The new American Airlines Group (NASDAQ: AAL  ) took flight last week following the completion of its merger with US Airways. Eager investors bid up shares by more than 10% in the first few days after the merger closed, believing that the merger will be very successful and that integration risks are minimal. However, American Airlines stock is very far from being a safe bet.

American Airlines officially merged with US Airways last week (Photo: American Airlines)

While CEO Doug Parker has integration experience from the 2005 merger of America West and US Airways, bulls have probably overstated the value of this experience. Airlines are extremely complex organizations, and while executives have focused on avoiding some of the pitfalls of the America West-US Airways merger, other issues that they don't expect will undoubtedly arise.

That said, integration risks are not the biggest challenge facing Parker and his management team. The one big reason why American Airlines stock is too risky for me to recommend is that the company has enormous capital commitments. Whereas successful rivals like Delta Air Lines (NYSE: DAL  ) have tried to hold down capital spending, American Airlines is in the midst of a costly plane-buying spree that will tie its hands for years to come.

New planes galore
Prior to its bankruptcy filing in 2011, American Airlines announced plans for a grandiose fleet transformation to replace its aging narrow-body planes. The company ordered a total of 460 new Boeing (NYSE: BA  ) 737 series and Airbus A320 series jets, for delivery between 2013 and 2022. That order included 54 already-scheduled Boeing 737 deliveries as well as firm orders for 57 wide-body Boeing aircraft from the 777 and 787 aircraft families.

In other words, American Airlines plans to replace nearly its entire aircraft fleet within a span of about 10 years. (At the time the merger with US Airways was announced earlier this year, American's mainline fleet totaled just over 600 planes.)

This fleet renewal project will be a phenomenally expensive undertaking. As of the end of September, American had committed about $2 billion a year for aircraft purchases between now and 2017, and has more than $12 billion in commitments beyond 2017. US Airways had also committed about $4 billion for aircraft purchases between now and 2019.

That only covers a portion of the new American's fleet renewal costs. In order to keep its own capital expenditures to reasonable levels, American Airlines arranged lease financing for many of its new aircraft.

This will drive up American's aircraft rent costs dramatically over the next few years. Last year, American Airlines paid just $550 million in aircraft rent. By 2017, this cost will swell to $1.67 billion annually due to all of the shiny new leased aircraft the company is receiving.

A different direction
American's aggressive fleet renewal plans stand in stark contrast to the strategy adopted by Delta Air Lines. Back in the late 1990s, Delta went through a similar phase of rapid fleet renewal, and it got burned during the industry downturn after 9/11. With heavy capital commitments, Delta suffered several years of negative free cash flow, and lacked the flexibility to cut capacity in response to the weak travel environment.

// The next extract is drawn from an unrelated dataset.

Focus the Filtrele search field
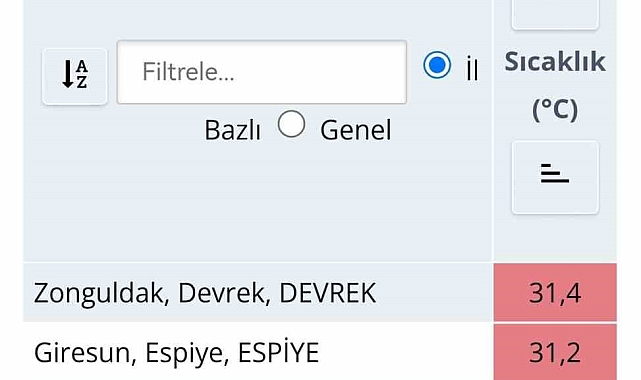The width and height of the screenshot is (641, 380). tap(262, 72)
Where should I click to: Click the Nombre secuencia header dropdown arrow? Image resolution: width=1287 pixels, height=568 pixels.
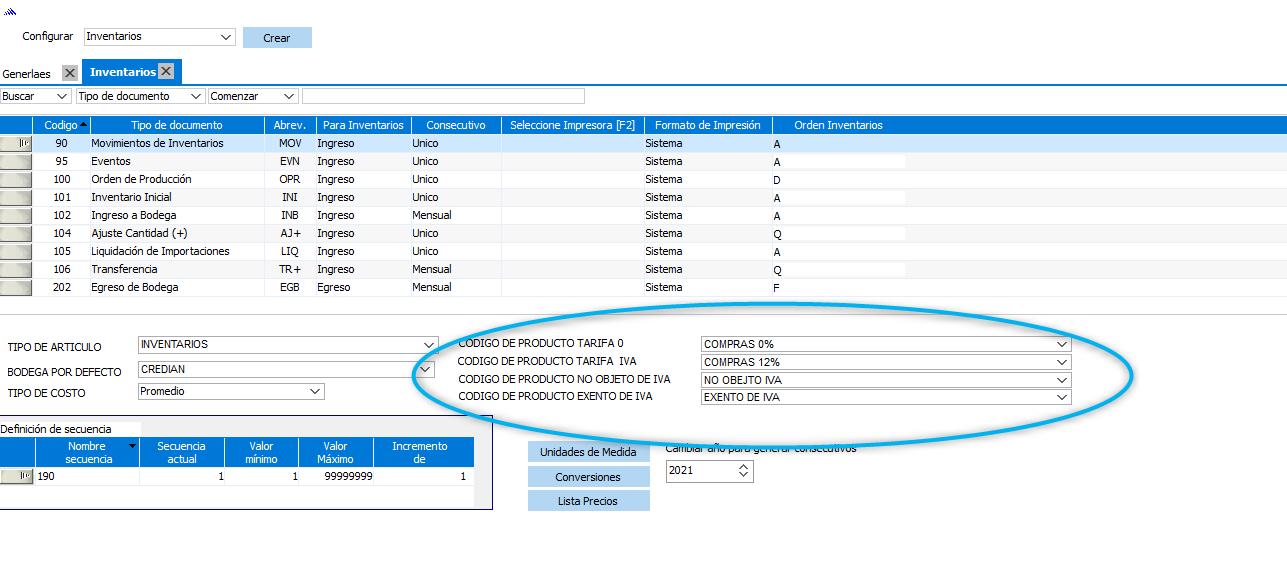[x=132, y=446]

Now, Delta's management has vowed, "Never again!" Instead, the company is committed to a program of gradually updating and replacing older planes with a combination of new and used aircraft, with a goal of keeping capex steady.

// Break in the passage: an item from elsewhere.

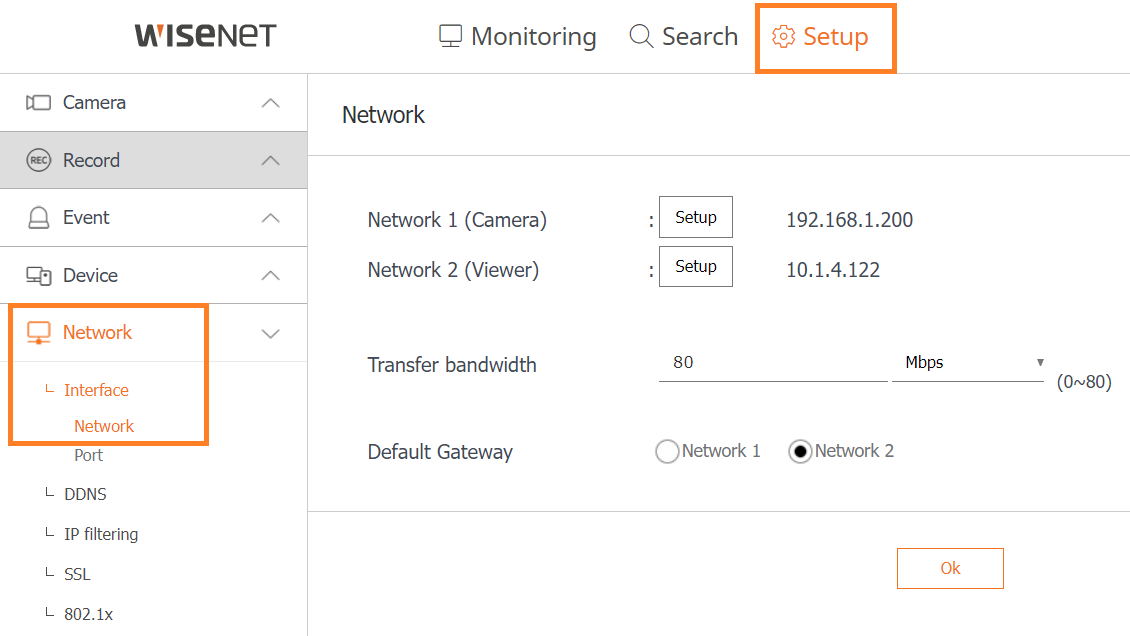
Task: Click the Record REC icon
Action: (x=38, y=160)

By contrast, American's heavy investment in new aircraft today should rapidly reduce its fuel and maintenance costs. However, as the planes age over the next decade, maintenance costs will creep up again. Furthermore, the fuel savings of American's new fleet will eventually be surpassed by even more fuel-efficient aircraft.

Meanwhile, with so much money invested in new "metal", capacity cuts -- one of the main tools used by Parker to improve results following the America West-US Airways merger -- won't be a viable option. In fact, the new American's fleet order basically forces it to grow.

The growth risk
This built-in growth is the most troubling part of American's fleet plan. As of Sept. 30, American Airlines (excluding US Airways) had firm orders for 488 new planes, but only 355 older-model planes ripe for retirement.

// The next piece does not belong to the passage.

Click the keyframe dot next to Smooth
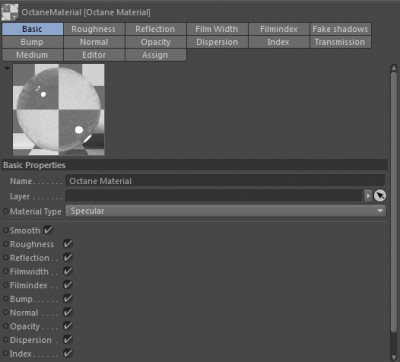(5, 230)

For the next few years, American has plenty of older planes that it can retire, allowing it to adjust capacity according to demand trends. However, with American taking more than 60 new planes a year on average for the next four years, it will soon run short of these older planes. At that point -- if not before -- American's new aircraft will have to be used for growth, rather than replacement.

Capacity discipline has been one of the driving forces behind the airline sector's recent upswing. However, American Airlines' fleet plan is predicated on long-term growth, and there is no way to know today whether the market will be able to absorb that growth. This is a big long-term risk that shareholders need to recognize.

Foolish bottom line
Many investors and airline analysts are very bullish on the new American Airlines, expecting a smooth merger integration process and speedy rise to the top of the industry. Indeed, there are good reasons to expect strong earnings in the next few years. A flood of new aircraft will allow American to cut fuel and maintenance expenses, while the combination of the complementary American and US Airways networks should create revenue synergies.

However, the combined company's massive aircraft orders will soak up much of American's cash flow over the next 10 years. Over time, those new planes will start to age, and maintenance expenses will eventually rebound.

Lastly, because American has significantly more firm aircraft orders than older aircraft ready for retirement, it will eventually need to grow capacity. This forced end of capacity discipline could rapidly undermine American's profitability, depending on future market conditions. Even if the merger appears to be successful in the next few years, the new American's massive capital commitments are a ticking time bomb that could bring the company down later on.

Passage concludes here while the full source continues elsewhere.